There’s more to ‘value’ than ‘cheap’
But billionaire investor Warren Buffett once said that value and growth are joined at the hip.
In other words, there’s a big difference between uncovering mere cheapness and finding real, enduring value.
And the problem with cheap-but-rubbish businesses is they often tend to become even cheaper after we’ve bought their shares.
So it’s important to tread carefully when hunting for value shares. And that’s why Buffett reckons he prefers to pay a fair price for a “wonderful” business rather than a cheap price for a poor business.
Nevertheless, cheapness — as determined by the traditional valuation indicators — is a reasonable place to begin with stock research. And three stocks have caught my eye right now.
A difficult sector
The first is construction, engineering and consultancy contractor Costain (LSE: COST). With the share price around 55p, the valuation indicators look undemanding. And there’s a net cash position on the balance sheet.
Meanwhile in March, the company delivered an upbeat full-year report with decent showings for revenue, profits and cash flow in 2022. And City analysts predict chunky single-digit percentage advances for earnings this year and in 2024.
However, the sector is a difficult one. And, within it, many similar businesses have failed over the years. In fact, Costain has endured several internal financial crises over its long history.
The most recent of such events was in 2020. And the company raised around £100m from shareholders to shore up its then-creaking balance sheet. Indeed, the long-term earnings history shows much volatility.

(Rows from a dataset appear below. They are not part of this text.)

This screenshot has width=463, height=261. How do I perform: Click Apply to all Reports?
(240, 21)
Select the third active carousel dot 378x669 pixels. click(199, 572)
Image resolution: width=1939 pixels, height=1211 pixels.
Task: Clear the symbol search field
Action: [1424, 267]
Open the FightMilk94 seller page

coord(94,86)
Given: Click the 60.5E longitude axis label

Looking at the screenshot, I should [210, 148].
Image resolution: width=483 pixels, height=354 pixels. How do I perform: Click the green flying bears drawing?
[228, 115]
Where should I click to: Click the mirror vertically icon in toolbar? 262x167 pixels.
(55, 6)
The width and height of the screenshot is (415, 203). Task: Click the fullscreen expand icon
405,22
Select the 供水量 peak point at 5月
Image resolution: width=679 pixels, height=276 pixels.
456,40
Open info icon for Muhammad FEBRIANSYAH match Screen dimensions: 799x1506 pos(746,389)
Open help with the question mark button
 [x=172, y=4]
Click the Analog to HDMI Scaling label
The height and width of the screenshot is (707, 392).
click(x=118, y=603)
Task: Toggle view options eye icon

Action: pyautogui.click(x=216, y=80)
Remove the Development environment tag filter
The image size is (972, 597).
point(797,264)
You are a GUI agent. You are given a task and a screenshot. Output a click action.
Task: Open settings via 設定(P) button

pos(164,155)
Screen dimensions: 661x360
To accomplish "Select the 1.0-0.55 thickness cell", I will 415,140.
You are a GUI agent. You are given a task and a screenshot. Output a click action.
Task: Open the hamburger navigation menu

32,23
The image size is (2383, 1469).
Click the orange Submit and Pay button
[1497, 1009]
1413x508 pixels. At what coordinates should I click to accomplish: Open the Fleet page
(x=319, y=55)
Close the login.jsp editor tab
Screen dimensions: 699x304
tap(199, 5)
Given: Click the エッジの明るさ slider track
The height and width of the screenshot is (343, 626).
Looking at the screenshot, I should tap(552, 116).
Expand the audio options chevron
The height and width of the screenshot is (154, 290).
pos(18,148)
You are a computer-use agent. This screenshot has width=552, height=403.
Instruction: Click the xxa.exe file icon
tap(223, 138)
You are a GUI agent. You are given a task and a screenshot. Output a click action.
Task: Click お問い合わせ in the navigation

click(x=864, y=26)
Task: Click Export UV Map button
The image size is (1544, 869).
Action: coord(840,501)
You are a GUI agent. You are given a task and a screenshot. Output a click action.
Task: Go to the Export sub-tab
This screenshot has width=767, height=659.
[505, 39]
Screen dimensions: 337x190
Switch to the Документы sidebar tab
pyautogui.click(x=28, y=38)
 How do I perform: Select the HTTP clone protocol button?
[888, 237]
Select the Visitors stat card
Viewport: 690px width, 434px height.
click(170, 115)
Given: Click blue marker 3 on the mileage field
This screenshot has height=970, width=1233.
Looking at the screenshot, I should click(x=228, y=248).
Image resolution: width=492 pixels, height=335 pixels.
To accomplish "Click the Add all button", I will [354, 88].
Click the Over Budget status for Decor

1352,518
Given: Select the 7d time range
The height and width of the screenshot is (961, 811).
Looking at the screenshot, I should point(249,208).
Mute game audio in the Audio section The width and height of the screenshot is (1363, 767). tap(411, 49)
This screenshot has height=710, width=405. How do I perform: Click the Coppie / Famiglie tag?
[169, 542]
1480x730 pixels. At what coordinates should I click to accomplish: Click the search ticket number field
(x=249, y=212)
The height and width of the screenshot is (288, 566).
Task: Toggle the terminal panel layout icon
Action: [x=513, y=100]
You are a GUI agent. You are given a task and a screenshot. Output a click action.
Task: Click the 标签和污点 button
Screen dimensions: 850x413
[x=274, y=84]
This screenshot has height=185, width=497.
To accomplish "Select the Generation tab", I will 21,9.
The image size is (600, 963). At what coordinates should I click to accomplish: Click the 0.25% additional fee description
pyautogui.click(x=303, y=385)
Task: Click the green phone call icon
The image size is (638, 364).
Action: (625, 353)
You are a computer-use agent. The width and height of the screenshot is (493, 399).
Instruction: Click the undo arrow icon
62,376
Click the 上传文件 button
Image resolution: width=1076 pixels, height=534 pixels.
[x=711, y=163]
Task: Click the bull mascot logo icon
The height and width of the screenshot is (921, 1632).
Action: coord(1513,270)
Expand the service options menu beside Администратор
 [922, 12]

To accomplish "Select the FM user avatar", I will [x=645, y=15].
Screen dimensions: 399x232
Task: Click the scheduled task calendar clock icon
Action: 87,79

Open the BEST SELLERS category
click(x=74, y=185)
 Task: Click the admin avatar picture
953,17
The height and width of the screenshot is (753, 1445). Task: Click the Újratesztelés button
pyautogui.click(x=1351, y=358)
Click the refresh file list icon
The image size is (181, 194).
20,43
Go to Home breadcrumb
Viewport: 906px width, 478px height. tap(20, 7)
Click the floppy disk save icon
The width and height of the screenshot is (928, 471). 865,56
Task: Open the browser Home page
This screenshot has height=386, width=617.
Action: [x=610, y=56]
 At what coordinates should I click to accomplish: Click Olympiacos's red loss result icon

Nevertheless, the immediate future looks bright for the business. And I’d consider the stock now, despite the risks.
Construction looks tempting
But I also like the look of construction and regeneration company Morgan Sindall.
In May, the company issued a steady-as-she-goes trading update. And City analysts have pencilled in single-digit percentage earnings increases for this year and next.
Of course, such estimates are not chiselled into stone and could easily change – after all, construction and building is another cyclical sector fraught with challenges.
But with the stock near 1,824p, the valuation looks undemanding. And there’s a net cash position on the balance sheet with a chunky shareholder dividend for investors to collect. This one is firmly on my radar now.
Meanwhile, from the wider building sector, my third choice for further research is housebuilding and land promotion specialist MJ Gleeson.
The business focuses mostly on building affordable homes for first-time buyers. And, as such, the enterprise is exposed to the ups and downs of the property market and the wider UK economy.
However, trading in the year to June 2022 was ‘workmanlike’. And the longer-term supply/demand backdrop looks encouraging for the industry.
With the share price near 443p, Gleeson has a fair valuation and a decent dividend yield. And there’s a modest net cash position on the balance sheet. So despite the risks, I’m keen to dig deeper into this one now.